Let’s look at two passages in Scripture to find out what Yeshua’s heart and plan is for the nations. The first passage comes from Genesis 24. In this chapter, Abraham’s chief servant takes perhaps the most important oath of his life — the oath to find a wife for his master’s son, Isaac.
On his journey towards Nahor, where the family of Abraham’s father had moved, the servant prays a solemn prayer to the LORD. It was something like this, “Oh LORD of my master, Abraham, grant me success on my journey. May the young woman who gives me a drink and who offers to water my camels be the one whom you have chosen for my master’s son, Isaac, as a bride.”
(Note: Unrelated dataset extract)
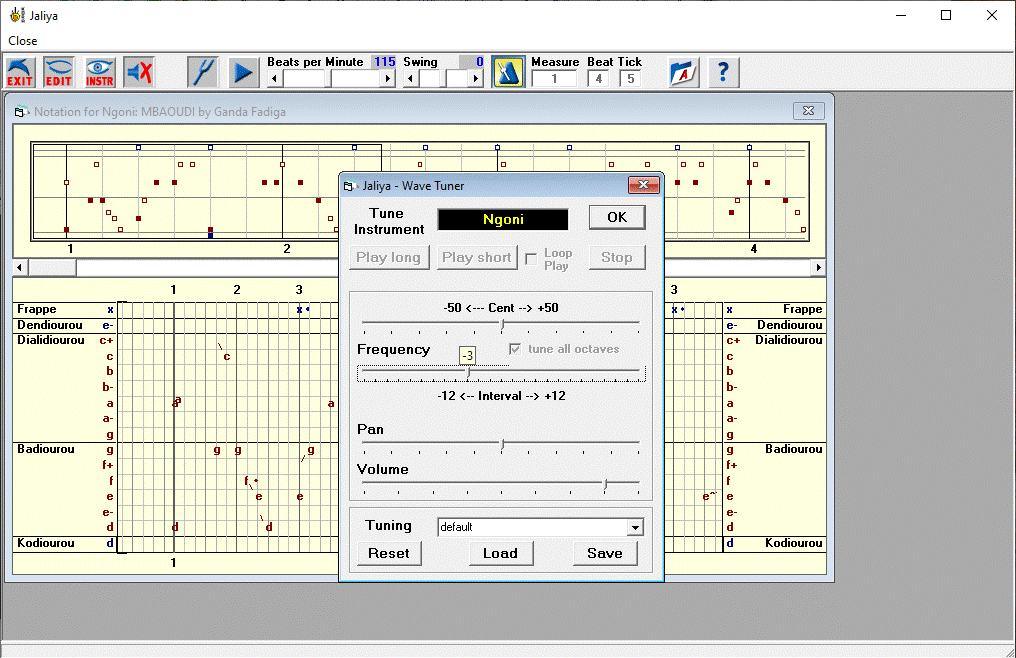
Task: Mute sound with the speaker icon
Action: [x=139, y=72]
If you don’t know how the story goes, a beautiful, young woman named Rebekah comes to the spring as Abraham’s servant was there. She gives the servant a drink and offers to water the 10 camels he has with him. Needless to say, she becomes Isaac’s bride and thus married into every promise that God had spoken over Abraham and his descendants.
The second passage comes from the New Testament. In John 4 Yeshua speaks with a woman at a well near Sychar. The woman, a Samaritan, approaches the well around the sixth hour of the day. Yeshua, sitting at the well, asks her for a drink of water. She responds saying, “‘How is it that you, a Jew, ask me for a drink, a woman of Samaria?’ For Jews have no dealings with Samaritans.”
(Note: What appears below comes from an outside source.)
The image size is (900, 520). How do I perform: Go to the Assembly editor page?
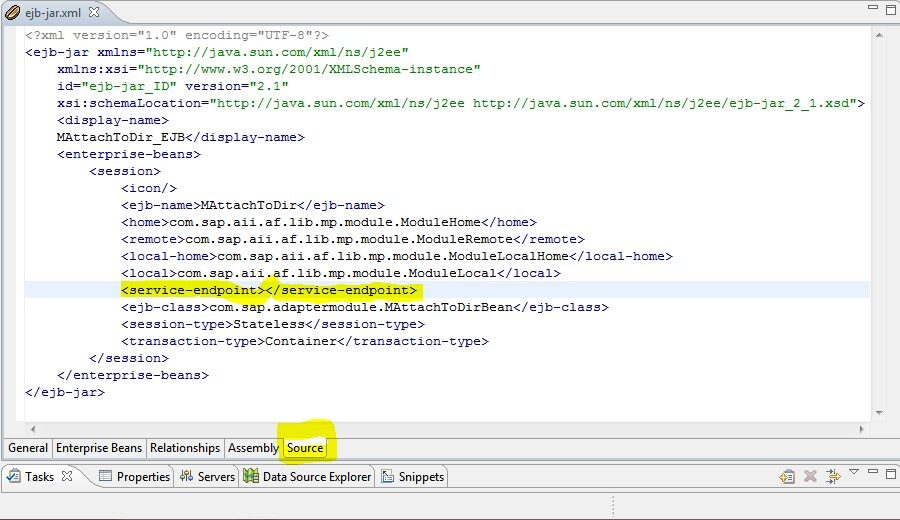[253, 448]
Before I keep going, I need to explain how Samaritans were viewed by Jews in 1st century Israel. They were viewed as “half-breeds.” The Samaritans were the descendants of the 10 northern tribes of Israel who were conquered during the Assyrian captivity between 740-722 BCE. The Assyrians took away the identity of each people group they “conquered” by uprooting and moving them to Samaria and intermixing them with all the other peoples and nations which they had also overthrown. No culture and no heritage equal no identity. Thus, the Samaritans are a picture of “the nations.”
Continuing with the passage, Yeshua ignores the Samaritan’s question and tells her of the water He offers; water that becomes a spring welling up to eternal life (John 4:14).
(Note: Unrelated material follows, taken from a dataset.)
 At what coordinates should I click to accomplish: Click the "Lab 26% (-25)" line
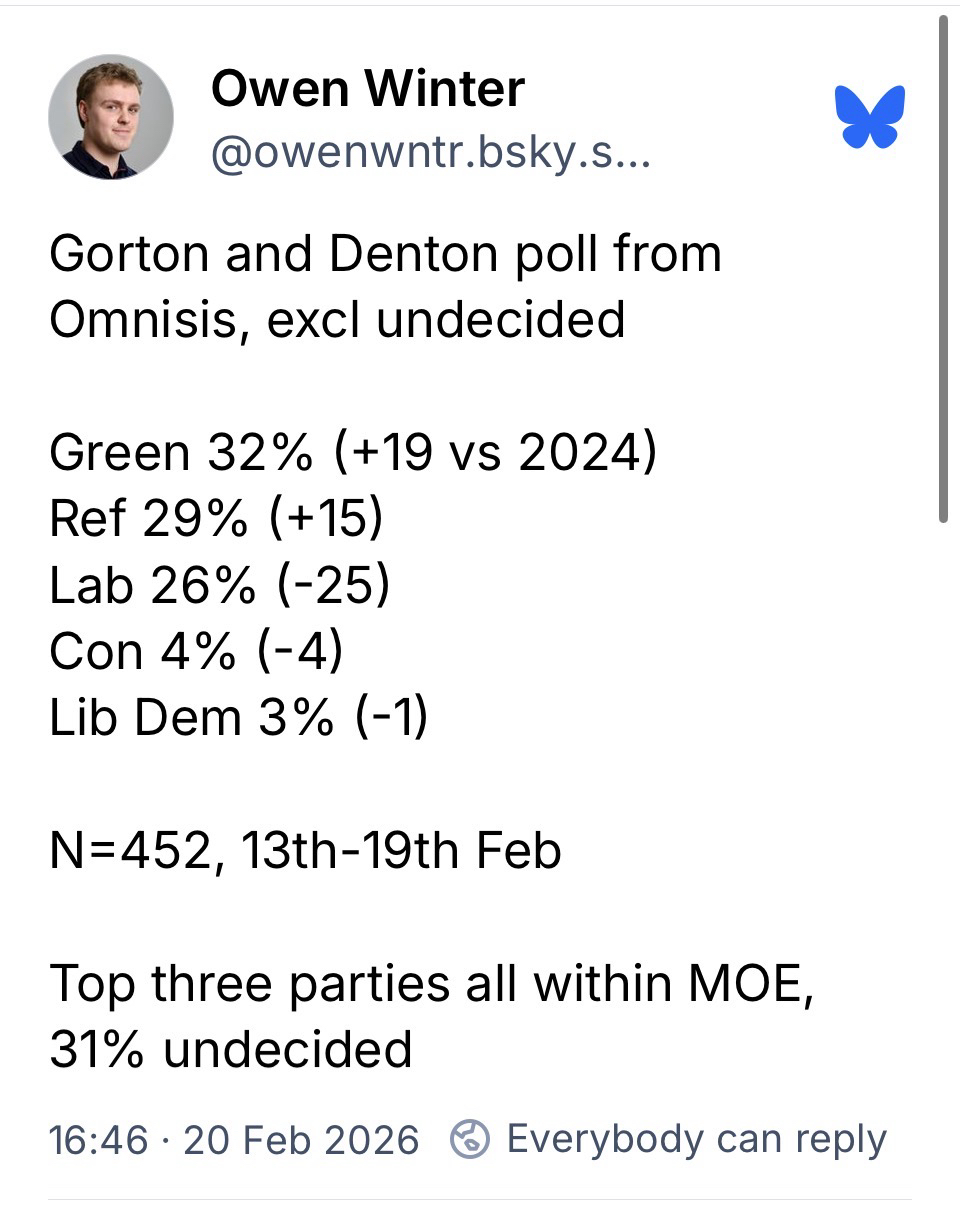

He tells her to go get her husband, knowing full well that she has married multiple times and has no current husband. She hurries to her town, though, and tells the people of a man at the well. Many come out to listen to Him.
Yeshua remains with these people for two days, letting them “drink” (so to speak) of Himself as He stays with them.
So, what do these passages have in common? And what does it have to do with the nations?
I believe that both are stories of a marriage proposal. Rebekah meets Abraham’s servant at a well and is asked for a drink of water. And though Rebekah didn’t know it, her “giving of water” was the sign of being the future bride of Isaac. Likewise, Yeshua asks the Samaritan for a drink. And though He wasn’t given a drink by her, Yeshua offers her a drink of water from a spring that would well up to eternal life (with Him). He offers and spends two days giving others in her town “water,” just as Rebekah spent extra time giving water to the camels.
Yeshua offers her a drink of water from a spring that would well up to eternal life (with Him).
Rebekah offers to give the patriarch’s servant a drink and becomes the bride of Isaac. The Samaritan woman represents the nations, and though she doesn’t offer Yeshua water, He steps in and plays both roles offering the same sign from Genesis 24 to the nations. John 4 makes it clear that Yeshua’s heart for the nations is that they become part of His bride. The nations do not replace Israel, but they do have the opportunity to be grafted in as part of the bride.
The only question left to ask is this: Will you drink?
 Assyrian captivity — the story of how the Northern Kingdom of Israel was conquered by the kings of Assyria can be found in 1 Chronicles and 2 Kings.